The referenced post seems to apply specifically to IRL, which is purely based on behaviorism and doesn’t take information about the nature of the agent into account. (E.g. the fact that humans evolved from natural selection tells us a lot of what they probably want, and information about their brain could tell us how intelligent they are.) It’s also only an epistemic point about the problem of externally inferring values, not about those values not existing.
See my sequence “Reducing Goodhart” for what I (or me from a few years ago) think the impact is on the alignment problem.
the fact that humans evolved from natural selection tells us a lot of what they probably want,
Sure. But only if you already know what evolved creatures tend to want. I.e. once you have already made interpretive choices in one case, you can get some information on how well they hang together with other cases.
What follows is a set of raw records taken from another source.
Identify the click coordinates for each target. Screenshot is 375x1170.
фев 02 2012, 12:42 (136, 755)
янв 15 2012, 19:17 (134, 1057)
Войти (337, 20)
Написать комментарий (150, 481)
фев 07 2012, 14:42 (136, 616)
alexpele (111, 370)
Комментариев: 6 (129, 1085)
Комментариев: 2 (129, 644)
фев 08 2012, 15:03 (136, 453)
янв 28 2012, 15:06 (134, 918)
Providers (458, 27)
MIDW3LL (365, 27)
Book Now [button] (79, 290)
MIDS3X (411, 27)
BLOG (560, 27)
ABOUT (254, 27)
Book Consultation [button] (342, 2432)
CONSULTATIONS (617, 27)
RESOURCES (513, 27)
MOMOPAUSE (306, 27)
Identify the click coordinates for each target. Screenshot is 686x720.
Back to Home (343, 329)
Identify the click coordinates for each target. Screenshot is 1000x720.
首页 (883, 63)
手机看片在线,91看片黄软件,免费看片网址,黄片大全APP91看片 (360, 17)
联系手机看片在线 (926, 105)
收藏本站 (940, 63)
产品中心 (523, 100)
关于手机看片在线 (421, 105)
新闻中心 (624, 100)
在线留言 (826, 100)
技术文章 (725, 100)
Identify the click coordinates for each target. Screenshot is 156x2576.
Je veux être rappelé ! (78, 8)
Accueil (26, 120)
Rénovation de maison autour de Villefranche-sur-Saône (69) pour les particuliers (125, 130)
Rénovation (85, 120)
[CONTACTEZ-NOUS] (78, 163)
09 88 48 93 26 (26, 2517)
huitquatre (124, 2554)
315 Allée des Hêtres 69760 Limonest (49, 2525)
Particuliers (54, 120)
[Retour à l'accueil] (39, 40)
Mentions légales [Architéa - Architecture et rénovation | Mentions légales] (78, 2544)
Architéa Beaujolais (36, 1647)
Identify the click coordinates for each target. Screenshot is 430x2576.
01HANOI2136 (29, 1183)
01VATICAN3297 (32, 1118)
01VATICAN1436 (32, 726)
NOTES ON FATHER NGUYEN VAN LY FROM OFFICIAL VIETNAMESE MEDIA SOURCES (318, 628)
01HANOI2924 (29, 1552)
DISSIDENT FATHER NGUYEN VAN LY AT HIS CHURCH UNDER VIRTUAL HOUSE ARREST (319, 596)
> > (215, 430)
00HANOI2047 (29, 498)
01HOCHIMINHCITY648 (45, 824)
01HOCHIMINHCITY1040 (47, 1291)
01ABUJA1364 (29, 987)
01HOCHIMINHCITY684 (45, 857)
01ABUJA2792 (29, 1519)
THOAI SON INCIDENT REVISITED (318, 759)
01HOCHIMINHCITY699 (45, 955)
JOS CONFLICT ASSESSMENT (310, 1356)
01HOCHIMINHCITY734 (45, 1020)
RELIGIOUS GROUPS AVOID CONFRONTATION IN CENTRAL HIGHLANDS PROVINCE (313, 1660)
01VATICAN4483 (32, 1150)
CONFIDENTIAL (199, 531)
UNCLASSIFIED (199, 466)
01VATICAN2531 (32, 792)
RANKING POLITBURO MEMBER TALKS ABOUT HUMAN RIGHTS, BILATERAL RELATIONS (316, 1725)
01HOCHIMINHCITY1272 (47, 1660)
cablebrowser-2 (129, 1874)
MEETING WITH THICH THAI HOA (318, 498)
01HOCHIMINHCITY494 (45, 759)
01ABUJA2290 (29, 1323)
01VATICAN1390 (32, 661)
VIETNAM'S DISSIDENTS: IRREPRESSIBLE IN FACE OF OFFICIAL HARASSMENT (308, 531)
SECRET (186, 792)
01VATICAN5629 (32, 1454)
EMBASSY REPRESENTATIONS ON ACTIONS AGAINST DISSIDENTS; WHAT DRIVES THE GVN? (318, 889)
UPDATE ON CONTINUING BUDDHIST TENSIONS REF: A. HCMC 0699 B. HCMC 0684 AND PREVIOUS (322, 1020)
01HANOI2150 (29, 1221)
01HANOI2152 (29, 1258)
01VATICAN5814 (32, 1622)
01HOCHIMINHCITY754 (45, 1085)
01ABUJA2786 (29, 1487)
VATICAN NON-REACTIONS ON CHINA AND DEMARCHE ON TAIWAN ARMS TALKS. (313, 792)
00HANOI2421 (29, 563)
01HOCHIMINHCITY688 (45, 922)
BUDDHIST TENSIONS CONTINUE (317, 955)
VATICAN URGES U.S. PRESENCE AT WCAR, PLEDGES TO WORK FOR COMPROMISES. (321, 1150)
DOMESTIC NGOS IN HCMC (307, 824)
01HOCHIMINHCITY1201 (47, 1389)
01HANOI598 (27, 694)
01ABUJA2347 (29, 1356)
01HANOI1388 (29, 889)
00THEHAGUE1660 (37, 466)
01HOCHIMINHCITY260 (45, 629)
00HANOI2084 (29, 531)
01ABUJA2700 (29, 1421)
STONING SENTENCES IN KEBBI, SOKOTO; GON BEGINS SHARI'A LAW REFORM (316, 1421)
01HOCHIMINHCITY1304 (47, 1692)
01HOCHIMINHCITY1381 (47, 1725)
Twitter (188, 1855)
Pick a goal, and it’s easy to say what’s required. But pick a human, and it’s not easy to say what their goal is.
Is my goal to survive? And yet I take plenty of risky actions like driving that trade that off against other things. And even worse, I deliberately undergo some transformative experiences (e.g. moving to a different city and making a bunch of new friends) that in some sense “make me a different person.” And even worse, sometimes I’m irrational or make mistakes, but under different interpretations of my behavior different things are irrational. If you interpret me as really wanting to survive, driving is an irrational thing I do because it’s common in my culture and I don’t have a good intuitive feel for statistics. If you interpret me a different way, maybe my intuitive feeling gets interpreted as more rational but my goal changes from survival to something more complicated.
More complicated yes, but I assume the question is whether superintelligent AIs can understand what you want “overall” at least as good as other humans. And here, I would agree with ozziegooen, the answer seems to be yes—even if they otherwise tend to reason about things differently than we do. Because there seems to be a fact of the matter about what you want overall, even if it is not easy to predict. But predicting it is not obviously inhibited by a tendency to think in different terms (“ontology”). Is the worry perhaps that the AI finds the concept of “what the human wants overall” unnatural, so is unlikely to optimize for it?
“It sure seems like there’s a fact of the matter” is not a very forceful argument to me, especially in light of things like it being impossible to uniquely fit a rationality model and utility function to human behavior.
If there was no fact of the matter of what you want overall, there would be no fact of the matter of whether an AI is aligned with you or not. Which would mean there is no alignment problem.
The referenced post seems to apply specifically to IRL, which is purely based on behaviorism and doesn’t take information about the nature of the agent into account. (E.g. the fact that humans evolved from natural selection tells us a lot of what they probably want, and information about their brain could tell us how intelligent they are.) It’s also only an epistemic point about the problem of externally inferring values, not about those values not existing.
See my sequence “Reducing Goodhart” for what I (or me from a few years ago) think the impact is on the alignment problem.
Sure. But only if you already know what evolved creatures tend to want. I.e. once you have already made interpretive choices in one case, you can get some information on how well they hang together with other cases.